Are you experiencing hearing problems? Probably the best speakers in the world!

Ornello's picture

These abominations sound like crap. My hearing is exceptional.

Christopher's picture

@Ornello :
You must not be familiar with Harmon Audio Group's testing facilities and procedures, and, you also must not have heard these speakers working properly. Either you heard some bad quality clones, or there was something terribly wrong with some other piece of equipment in the chain, or, very bad source material.

Because not only do these speakers measure exceptionally well from an entirely objective perspective, they also have EXCELLENT sound quality both from my perspective as a person who listened to them while working for a COMPETITOR -and- from the perspective of a panel of expert trained listeners working at the parent company.

Even if these speakers did not suit your personal preference [for non-neutral sound], I don't believe you honestly could have listened to them and come away with an opinion that the were not at least "generally excellent"!

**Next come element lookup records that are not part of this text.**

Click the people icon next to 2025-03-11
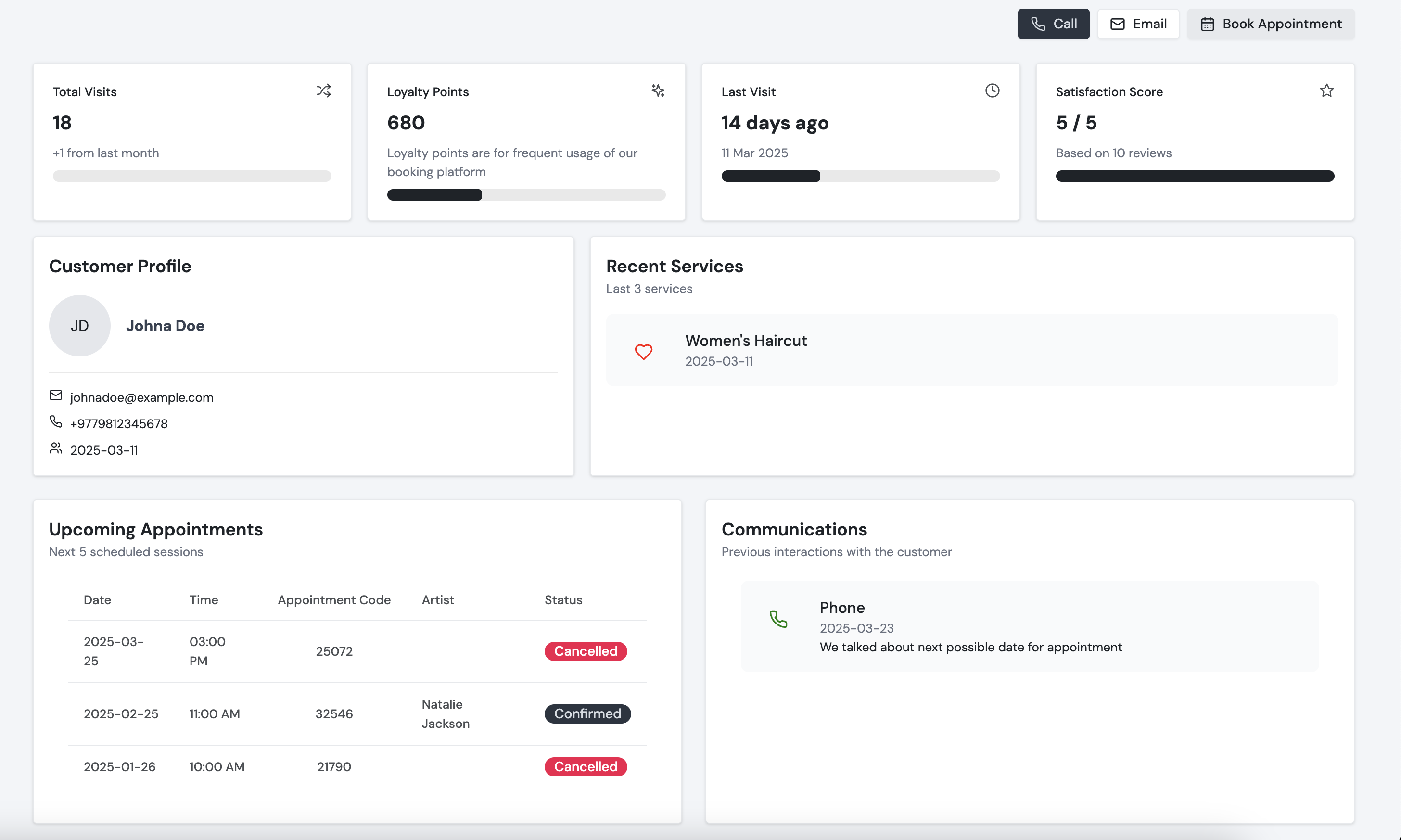 pyautogui.click(x=55, y=448)
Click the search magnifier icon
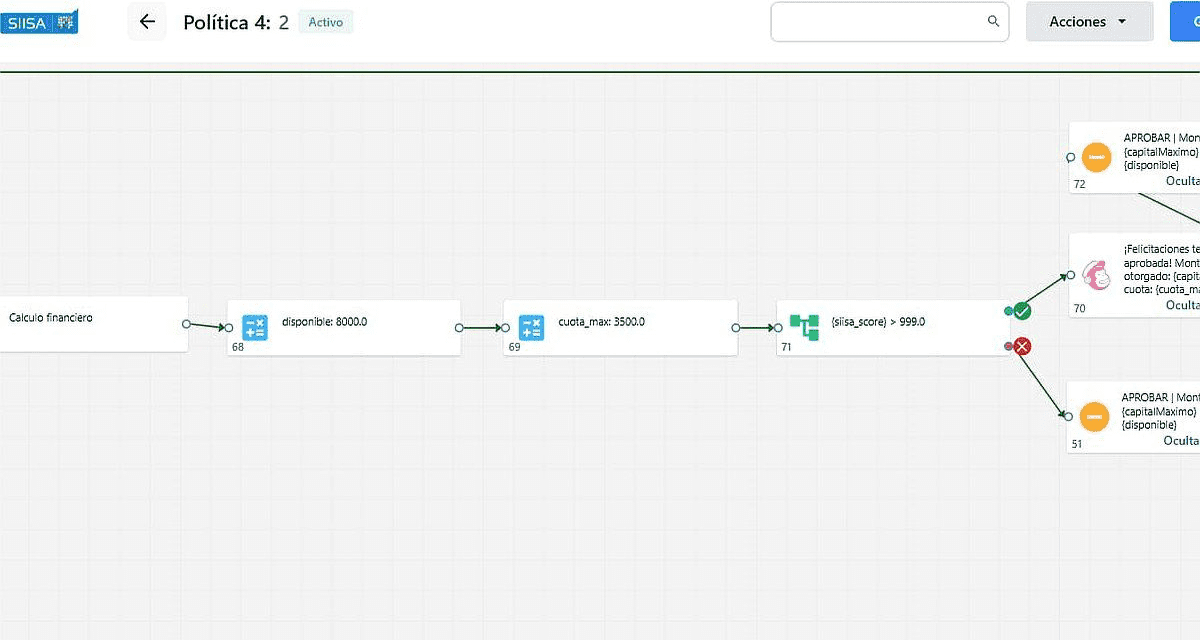The image size is (1200, 640). (x=993, y=21)
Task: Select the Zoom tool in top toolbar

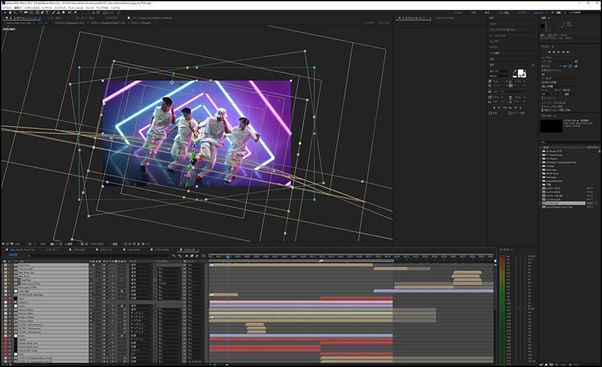Action: click(15, 13)
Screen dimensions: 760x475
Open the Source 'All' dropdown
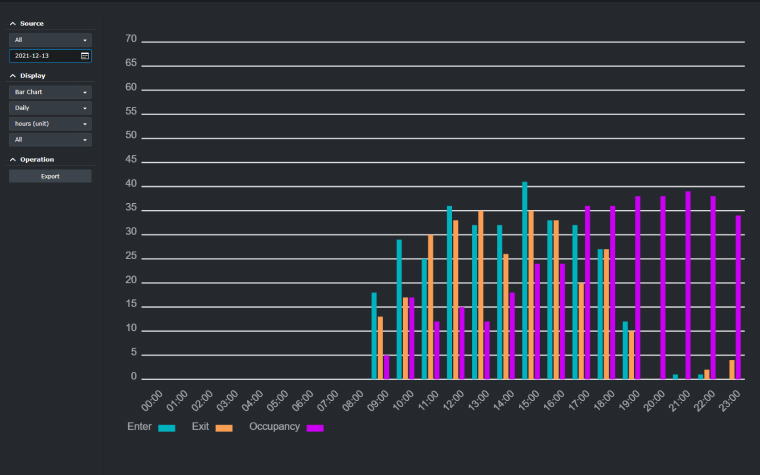point(50,40)
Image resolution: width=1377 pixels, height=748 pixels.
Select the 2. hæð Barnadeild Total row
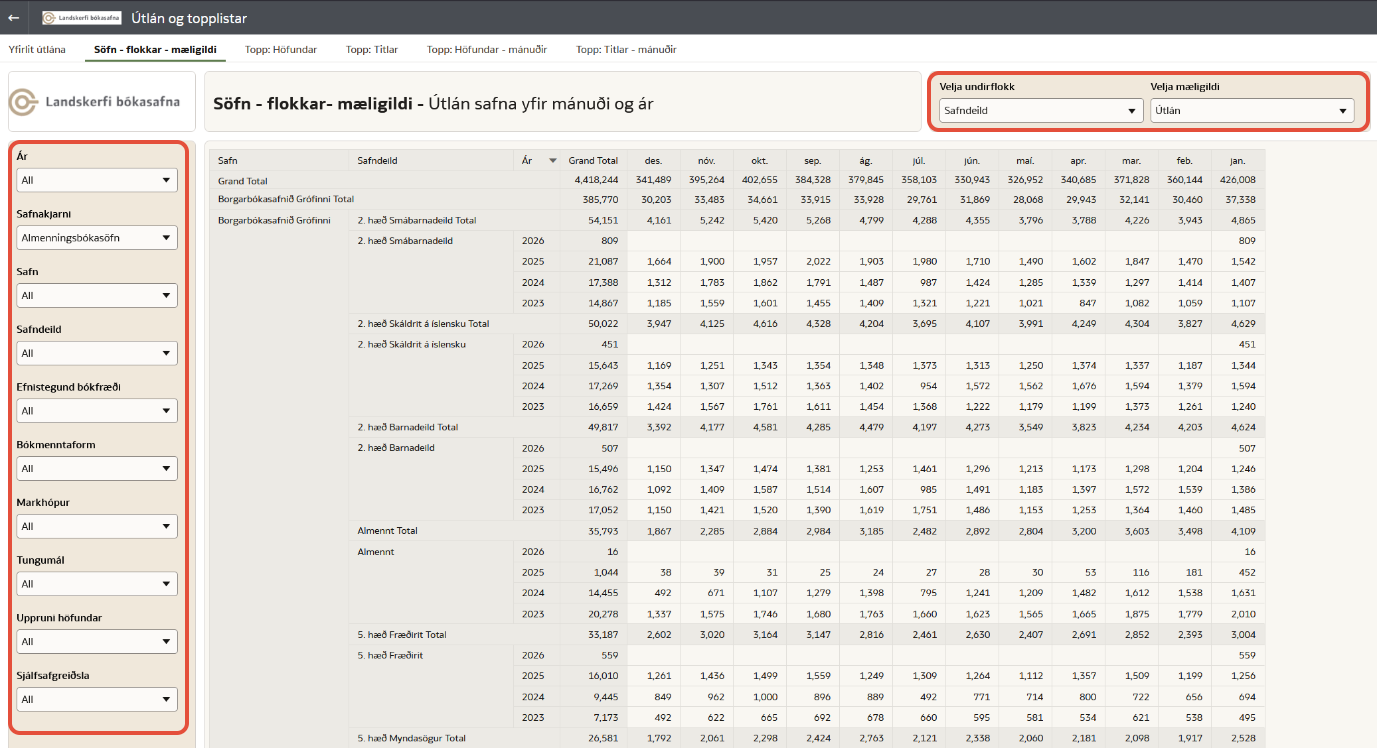click(408, 427)
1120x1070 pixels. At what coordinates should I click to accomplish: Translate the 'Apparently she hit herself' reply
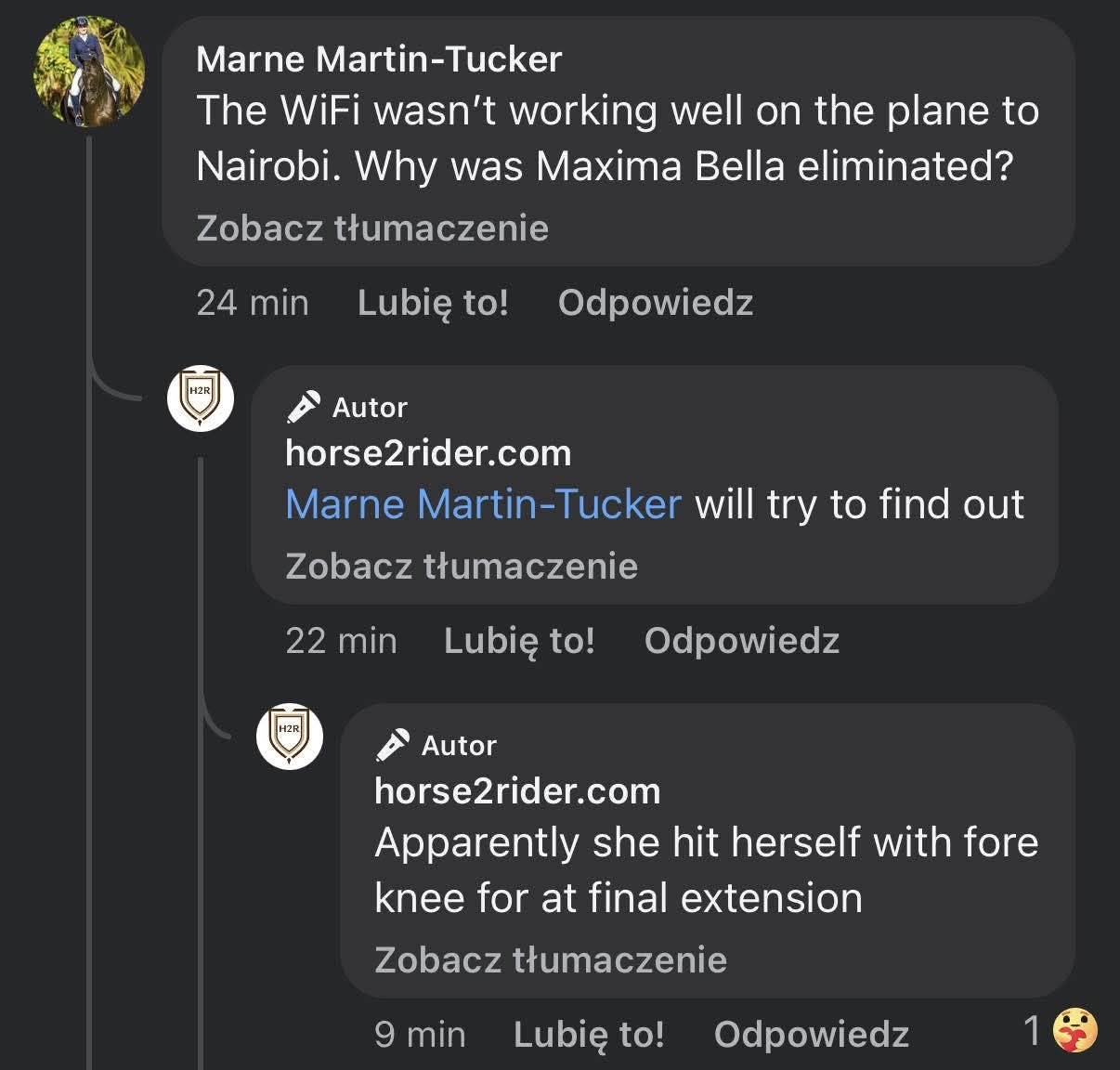(551, 959)
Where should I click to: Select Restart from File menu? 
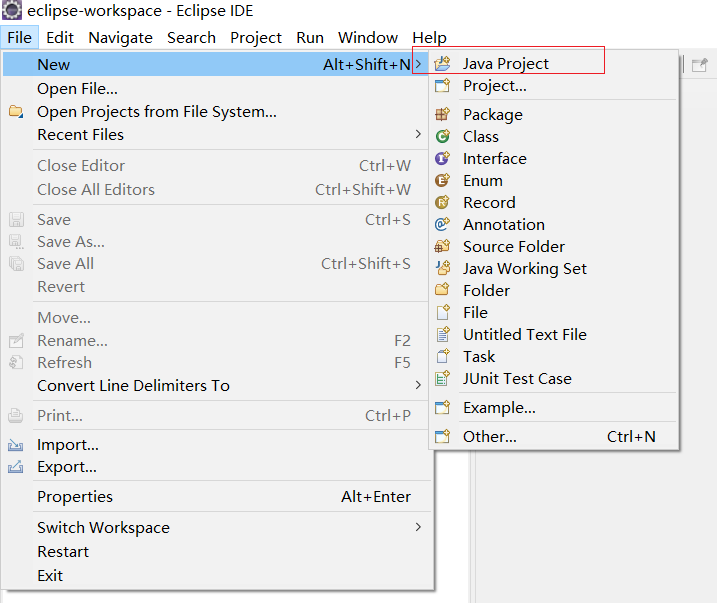point(63,551)
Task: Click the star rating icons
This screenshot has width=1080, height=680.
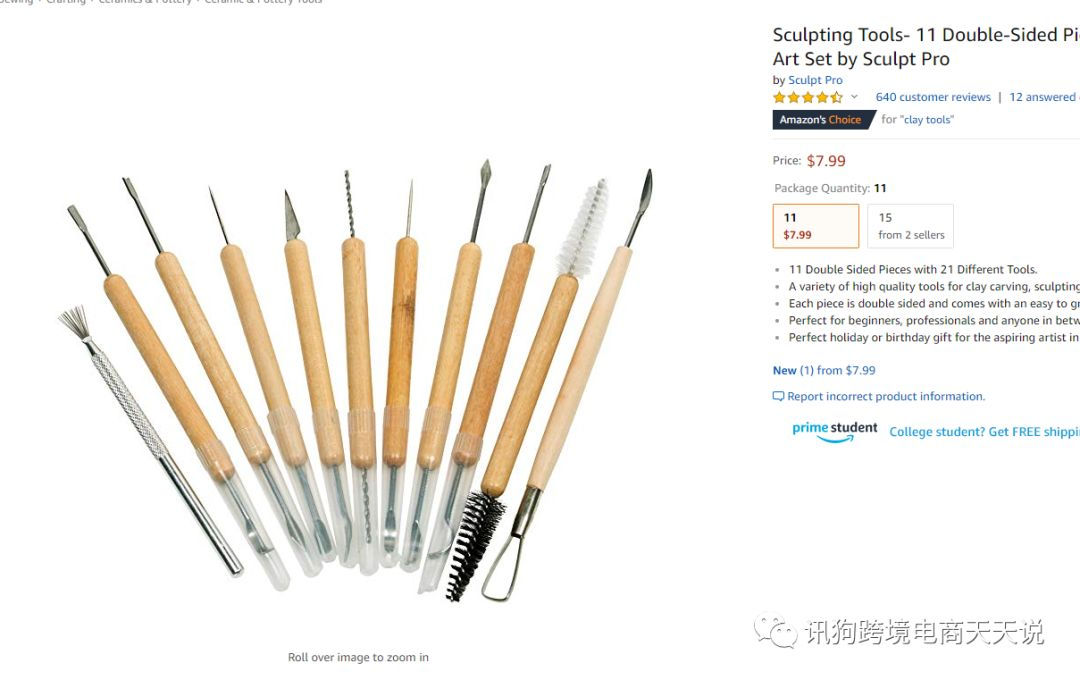Action: (x=807, y=97)

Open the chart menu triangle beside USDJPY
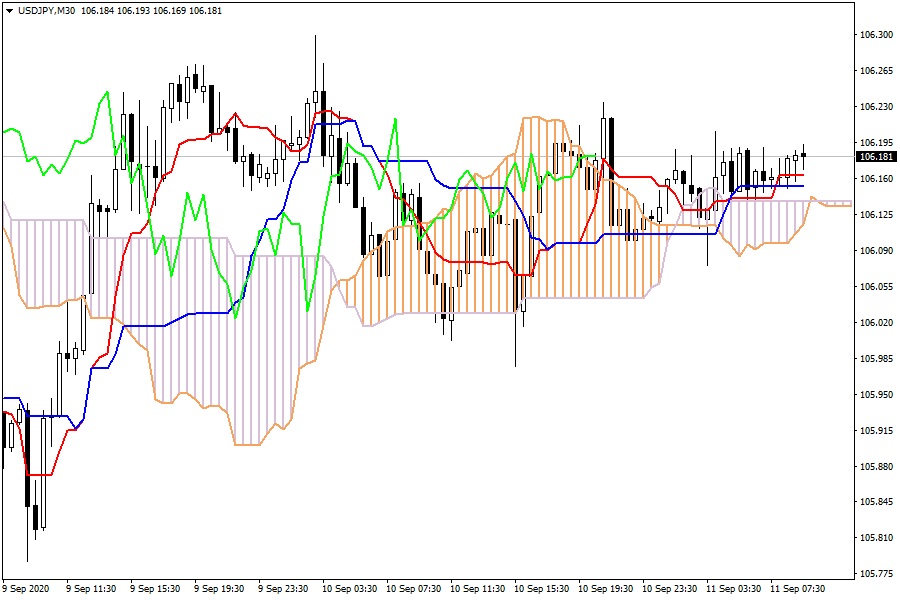[9, 10]
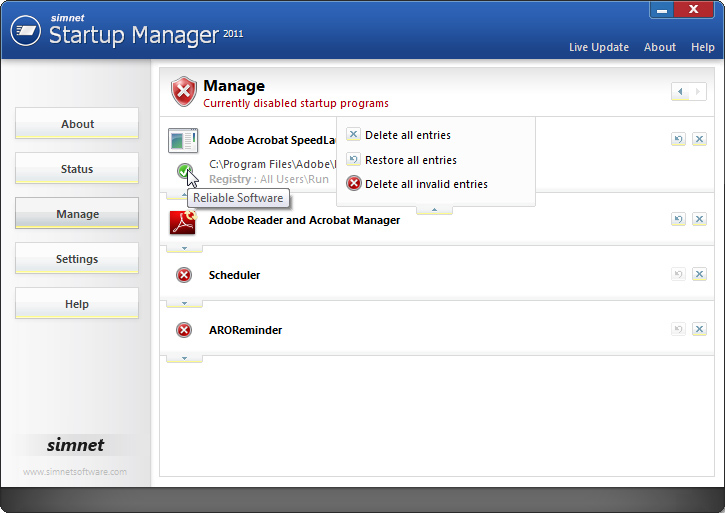Screen dimensions: 725x513
Task: Expand details under the AROReminder entry
Action: point(184,357)
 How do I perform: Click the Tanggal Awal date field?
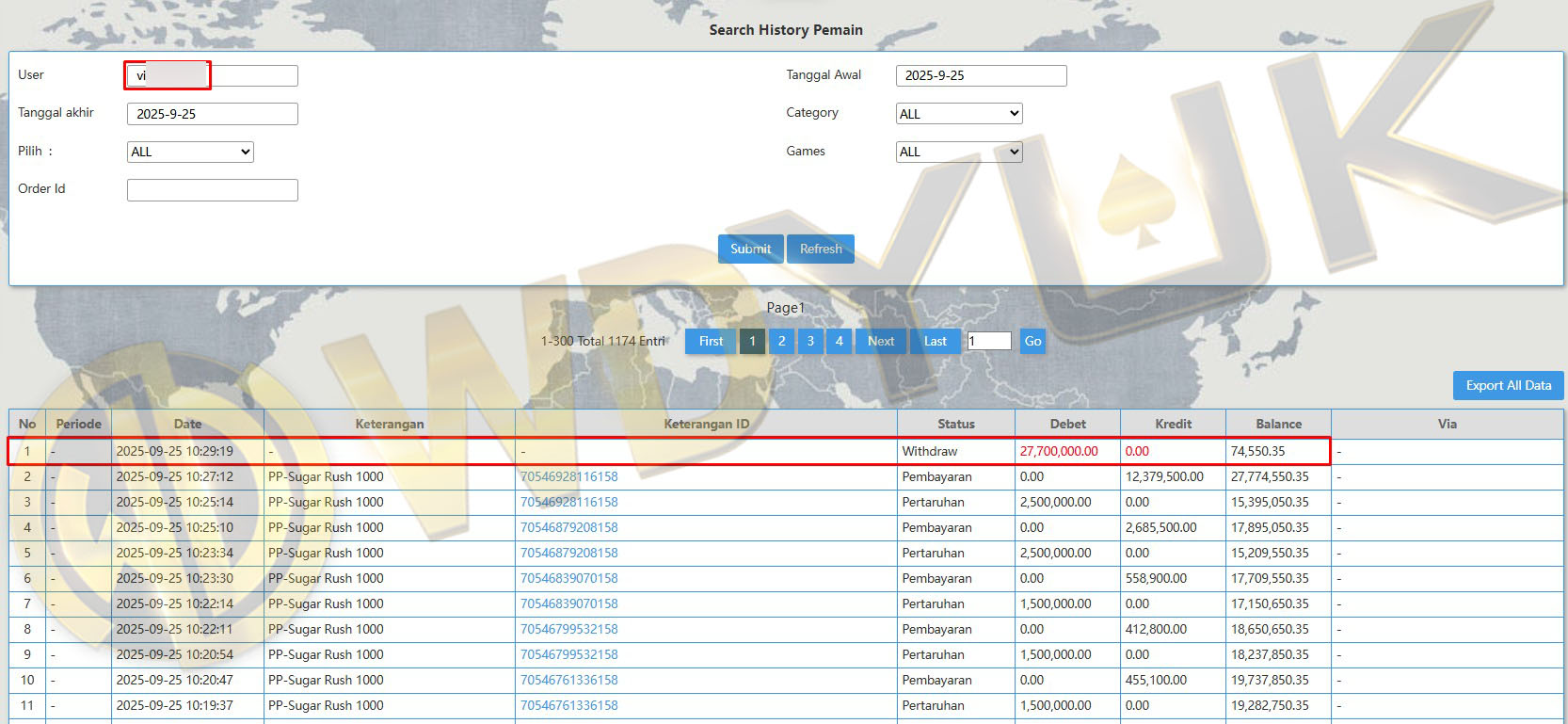(981, 75)
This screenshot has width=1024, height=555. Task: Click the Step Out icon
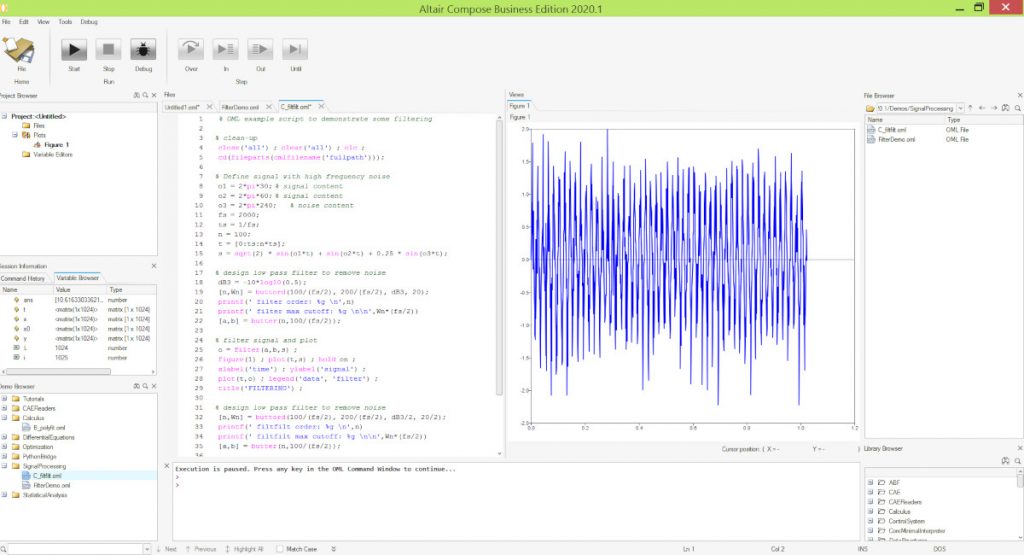(260, 50)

In 2003 I went to all the major high end audio boutiques in Manhattan and auditioned several of their finest (and some more modest) speakers at each store. The Madrigal Revel Salon Ultimas stood out as clearly superior to every other pair we heard over that period of a couple days that we spend listening to the best the competition had to offer. Every other pair had at least some minor unpleasant quality to their sound, these were the only ones where nothing stood out as an obvious imperfection to their ability to accurately and dynamically reproduce recorded music.

lenslens007's picture

If you did not like the sound of them, maybe there was some other part of the system that was producing noise that you did not like. I know they can reveal sonics in cables, DAC filters, room acoustics, and pre-amp. They also throw a large magnetic field that can interact with close-by (i.e. between the speakers) electronics.

makrisd's picture

When and where did you hear these? What is your favourite speaker system?

Ornello's picture

I own Yamaha NS-1000M speakers. Prior to that I owned Rogers Studio 1s. Either of these trounce the Revels.

steve59's picture

I got lucky enough to get a pair to and these speakers live up to their reputation bigtime. I'm generally disappointed by hi-end loudspeakers because my mid-fi electronics tend to translate into harsh, ultra revealing noise that's not musical, in fact I was in the process of upgrading my electronics when I found these and drivin by an anthem 225I and kimber 4tc wire these are the most impressive and musical speakers i've had and I can finally say my home system sounds as good as the systems I hear at the hifi stores. I'm sure better electronics will produce better sound but it's nice that they sound great as is. previous speakers, revel f52, VA beethoven, kef 107/2, 105/3, Dyn audience 80. The 107/2 are full range but can't compare to the salon.

amh020's picture

Dear Ornello,
I also own Yamaha's NS1000 and I am familier with the Salon2. I think the design strategies of both speakers are not that different. Recent measurements on NS1000 drivers show that the big mid driver has exceptional dispertion even at 5K. Distortion levels at around 1KHz are extremely low, like no cone driver can give. The Yamaha's sound extremely detailed without dynamic compression. The Salon2 sounds like that too, a bit less detailed in the mids and a bit more modern (laid back). And if you haven't upgraded some filter components then I believe the Salons can sound better then the yamaha's.
The Salons were and still are a high-end bargain, if your amp can handle the low impedance. If you can't afford them, buy second hand Yamaha's and recap the filters.

Ornello's picture

No way. The Revels are horrid in every way. Typical American speakers, 'badass' rather than good.

steve59's picture

You're passionate about your taste i'll give you that, but why hang around here and slam one speaker in favor of another when both are out of production? I read the review of the ns1000 and tbh I would take the dq10 they compared it to over a speaker that will make 5% of my recordings magical and the other 95% unlistenable, been there, done that.